Pendant cette nouvelle attente, les discussions reprennent. « T’as vu les fake news à la télé ? Quand ils ont parlé de Marseille, tous les journalistes on répété que chez Transdev il n’y avait jamais de grèves ! » « Lundi je ne suis pas venu sur le piquet. J’étais en grève hein ! Mais je voulais en profiter un peu pour voir ma famille. Moi je suis du matin. Lundi, je me lève, et à 11 heures, c’était la première fois de ma vie que je voyais ma fille partir à l’école. – Avec les nouvelles conditions on va avoir encore moins de temps. Moi c’est pour ça, je pourrais faire grève à la maison, mais je sais que si tout le monde fait ça, alors on n’arrivera pas à faire bouger la direction. – Oui, c’est pour ça que je suis là. » Un groupe de six grévistes discute un peu à part. « Ces histoires d’appel d’offres, c’est du “dumping social”. » Ou comme le disait une intervention du matin : « La DSP, c’est “faites les meilleures offres pour l’exploitation”, mais ça veut dire en fait “mettez les pires conditions de travail pour les salariés”. » « Si on nous avait dit avant ce qui allait nous arriver, on ne l’aurait pas cru tellement c’est énorme. Donc on a été choqué. Mais on est comme le village gaulois qui résiste. T’as pas vu la potion magique qui a circulé dans le car ? – C’est bien qu’ils reçoivent les délégués, mais il faudrait qu’ils donnent des propositions. – Mais c’est sûr qu’ils ne vont rien donner là... – Nous on est au taquet. On est comme un train, lancé vers le terminus. Le terminus, c’est nos revendications. – Non, pas comme un train, comme un bus ! »
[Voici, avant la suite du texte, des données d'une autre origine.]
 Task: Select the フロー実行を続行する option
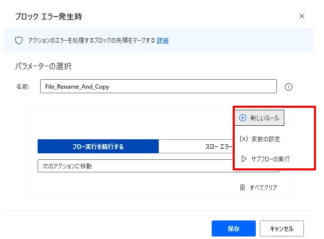[98, 146]
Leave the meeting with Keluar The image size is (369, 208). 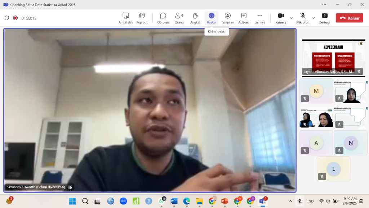pyautogui.click(x=349, y=18)
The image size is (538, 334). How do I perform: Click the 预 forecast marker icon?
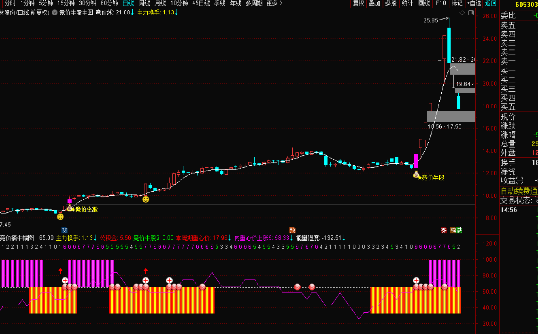coord(292,230)
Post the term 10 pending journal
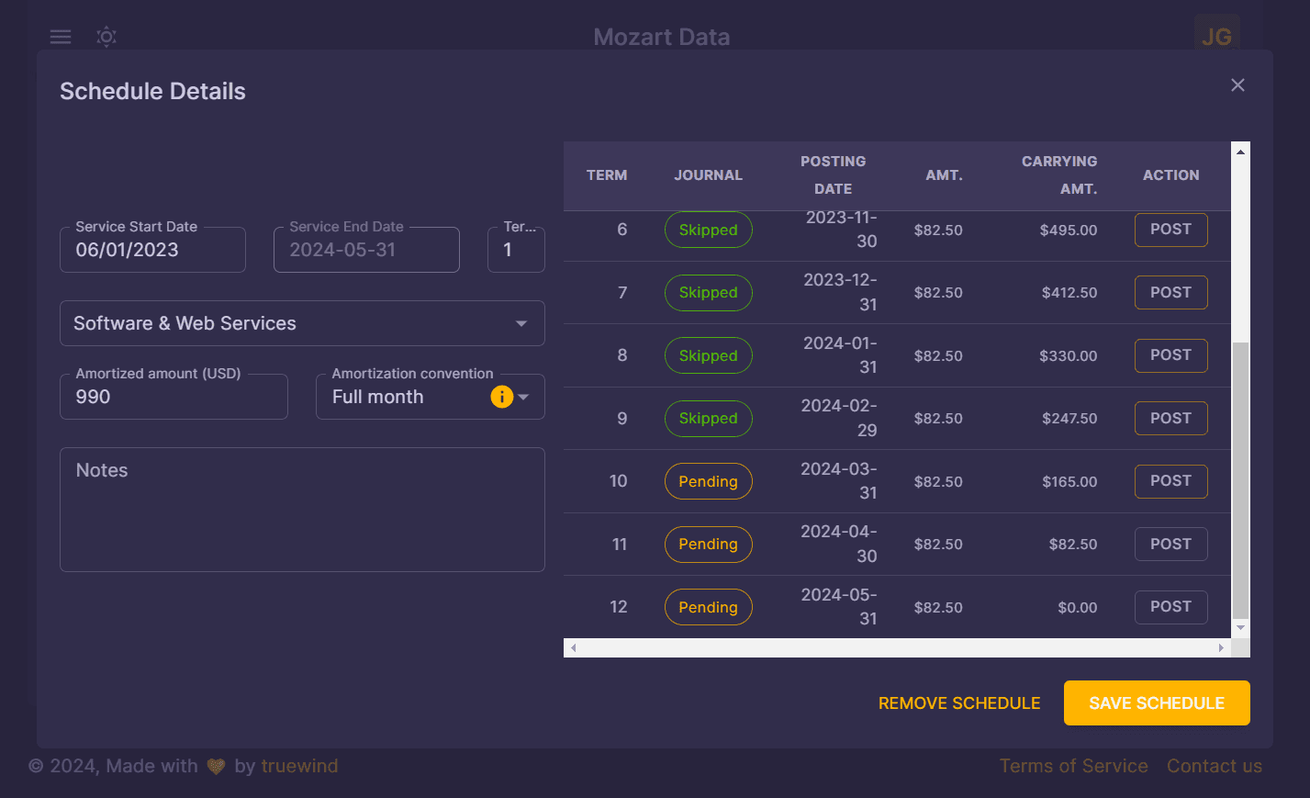This screenshot has height=798, width=1310. (x=1170, y=481)
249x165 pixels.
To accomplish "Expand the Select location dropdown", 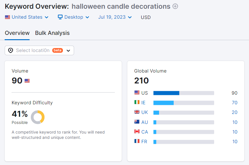I will tap(39, 50).
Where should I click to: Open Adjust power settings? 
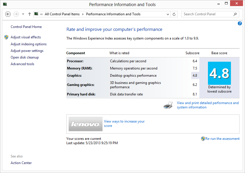click(x=27, y=51)
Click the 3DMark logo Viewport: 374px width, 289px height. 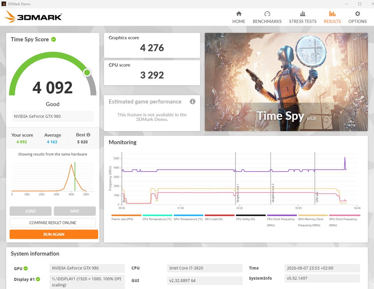click(x=33, y=17)
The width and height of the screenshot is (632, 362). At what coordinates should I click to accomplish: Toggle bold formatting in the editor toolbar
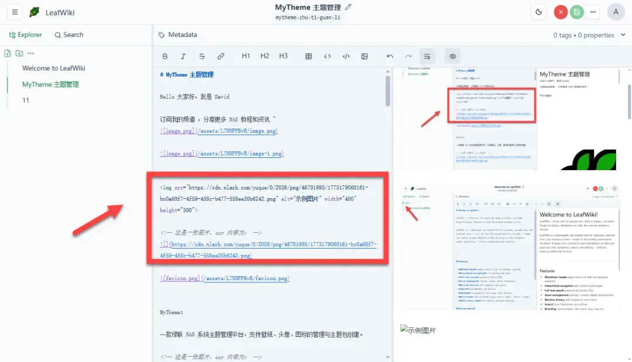click(165, 56)
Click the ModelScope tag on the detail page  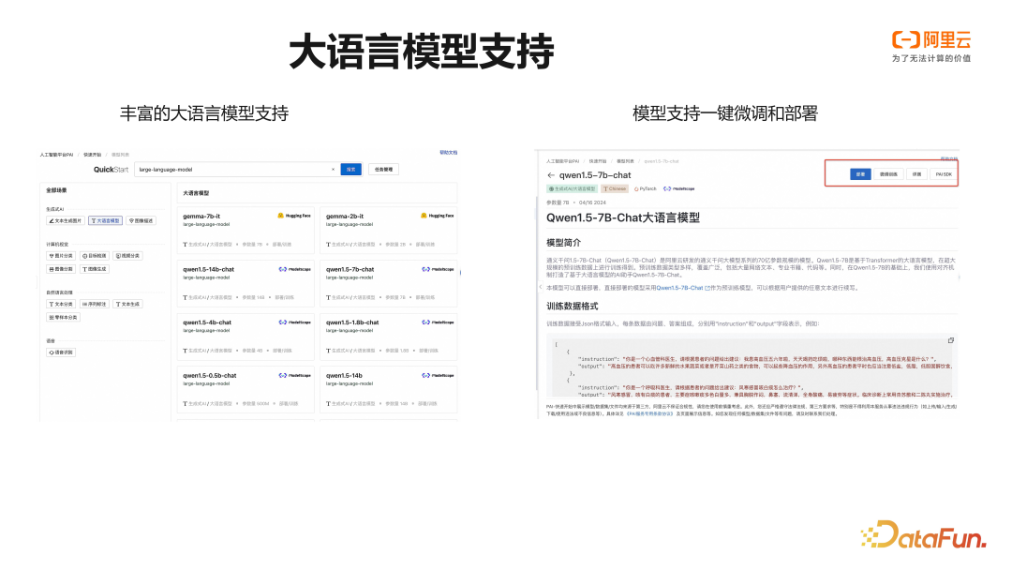(x=680, y=188)
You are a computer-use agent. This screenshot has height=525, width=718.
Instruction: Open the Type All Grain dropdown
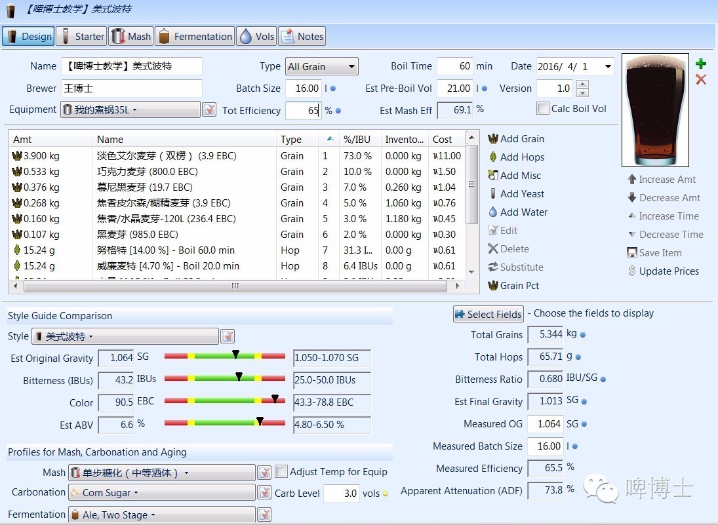click(x=322, y=66)
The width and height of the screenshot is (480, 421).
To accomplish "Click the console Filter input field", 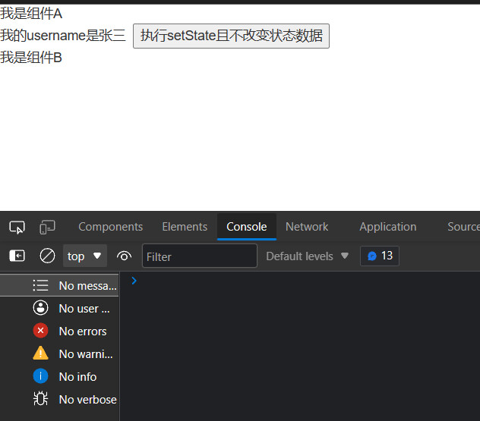I will 199,256.
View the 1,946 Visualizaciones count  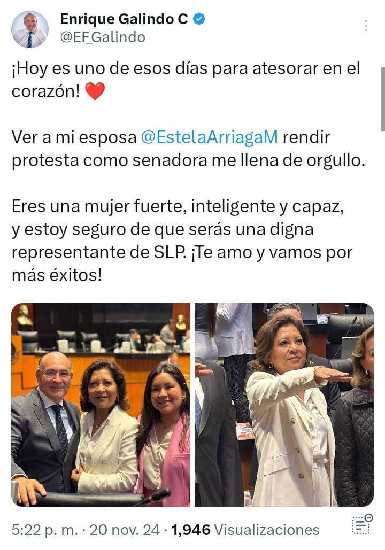point(245,530)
Les délégués ressortent. « On est rentré les poches vides, on est sorti les poches vides. Ils nous ont dit qu’ils n’avaient pas nos revendications. » Les grévistes huent « cette direction qui nous méprise. » « Demain, rendez-vous au piquet ! Ici aussi, on reviendra ! » Le groupe se sépare. Chacun regagne son car. Si la direction n’a rien lâché, cette journée a quand même un goût de réussite. « Lieusaint, Vaux-le-Pénil, on est ensemble, on lâche rien ! » lance un gréviste, acclamé par tous.